Le Matin d'Algérie

Le bémol de Benachenhou

L’ancien ministre des Finances estime que la période des «vaches maigres» arrive. Intervenant à la 6e Conférence stratégique internationale sur les opportunités d’investissement dans le secteur de l’énergie, M. Abdelatif Benachenhou, conseiller du président de la République et ancien ministre des Finances, a donné un autre point de vue sur les répercussions de la crise financière internationale sur l’Algérie : l’économie mondiale entre dans une phase de récession et de ralentissement de la demande, qui risque de perdurer deux à trois ans.

L’ancien ministre des Finances a considéré que l’économie nationale affiche une «croissance de plus en plus molle». Or, 85% des investissements et entre 60 et 75% de l’épargne nationale sont concentrés, dira-t-il, au niveau de l’Etat et des grandes sociétés publiques. Et avec des programmes d’investissements publics de 150 milliards de dollars pour l’équipement sur concours budgétaires et plus de 100 milliards de dollars pour Sonatrach et Sonelgaz.

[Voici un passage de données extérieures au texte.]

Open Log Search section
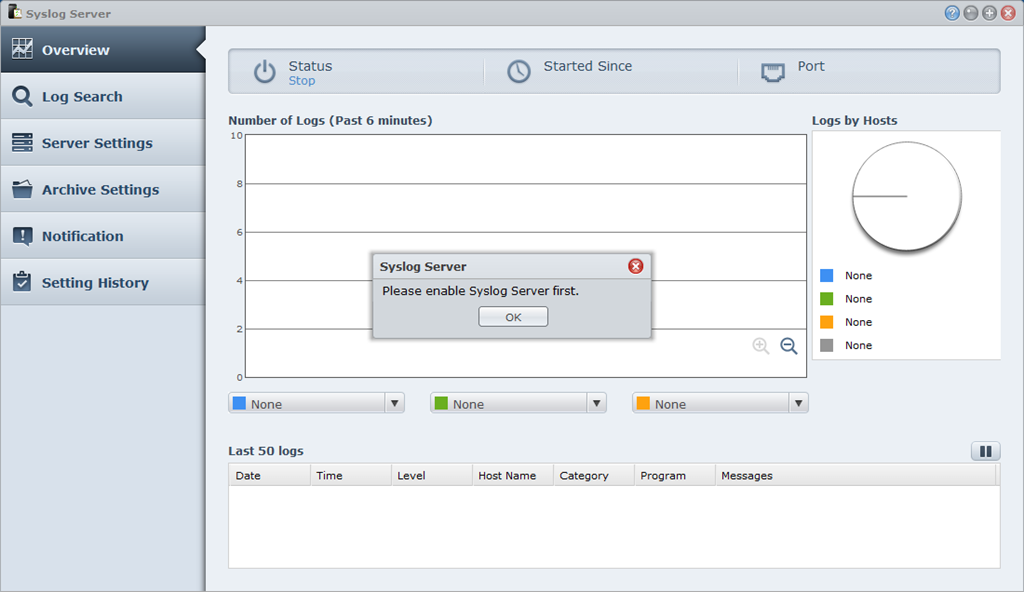 pos(101,97)
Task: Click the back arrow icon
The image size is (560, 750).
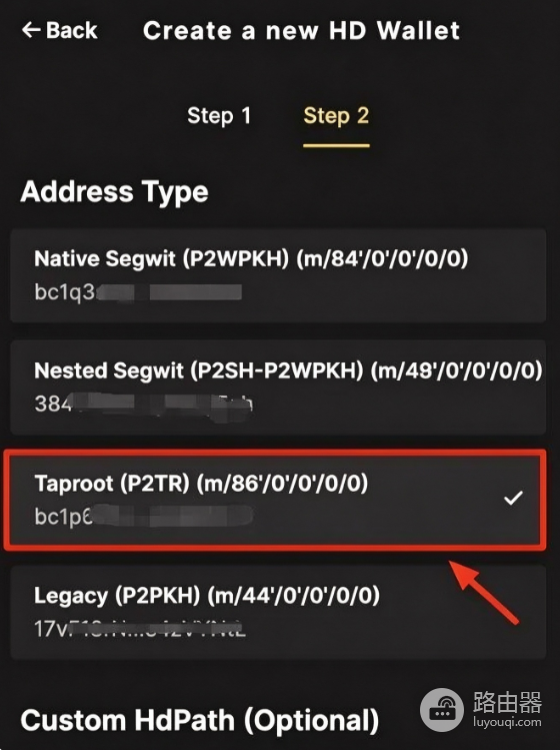Action: click(31, 30)
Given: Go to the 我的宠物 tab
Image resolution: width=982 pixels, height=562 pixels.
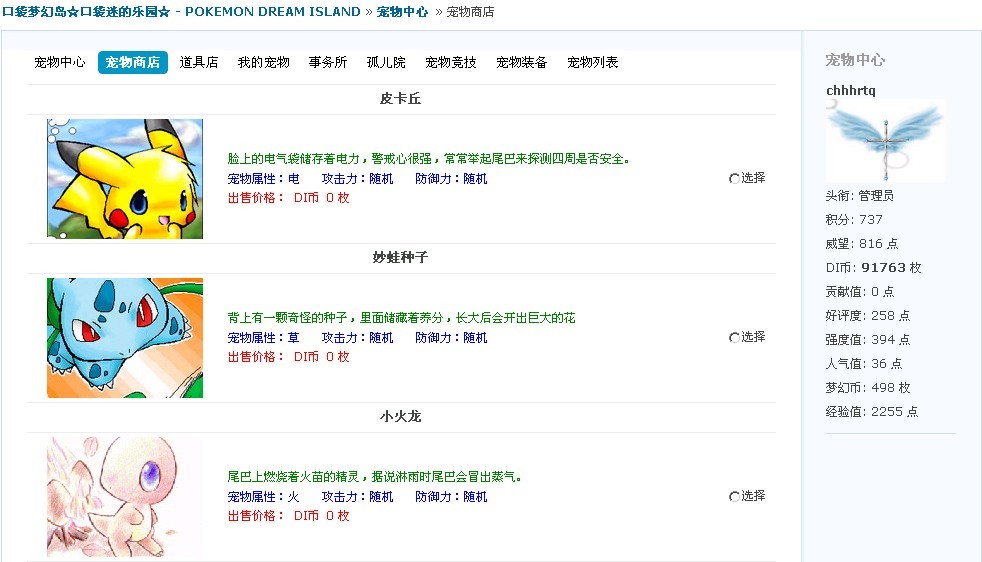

Constatant que l’Algérie se dirige vers une période de «vaches maigres», M. Abdelatif Benachenhou a estimé, ainsi, que les grands programmes d’investissements publics doivent être revus. Et cela même si les réserves importantes accumulées dans le Fonds de régulation des recettes permettent de contribuer à financer ce programme. Les espaces budgétaires sont à discuter Il s’agit, selon l’ancien grand argentier du pays, de «regarder à l’intérieur» de ces programmes pour voir si certains aspects ne sont pas indispensables et doivent être «rabotés» ou reportés à des dates ultérieures. Pour l’intervenant, la discussion doit porter sur les arbitrages, les espaces budgétaires qui risquent de «ne pas être ceux qu’on souhaite».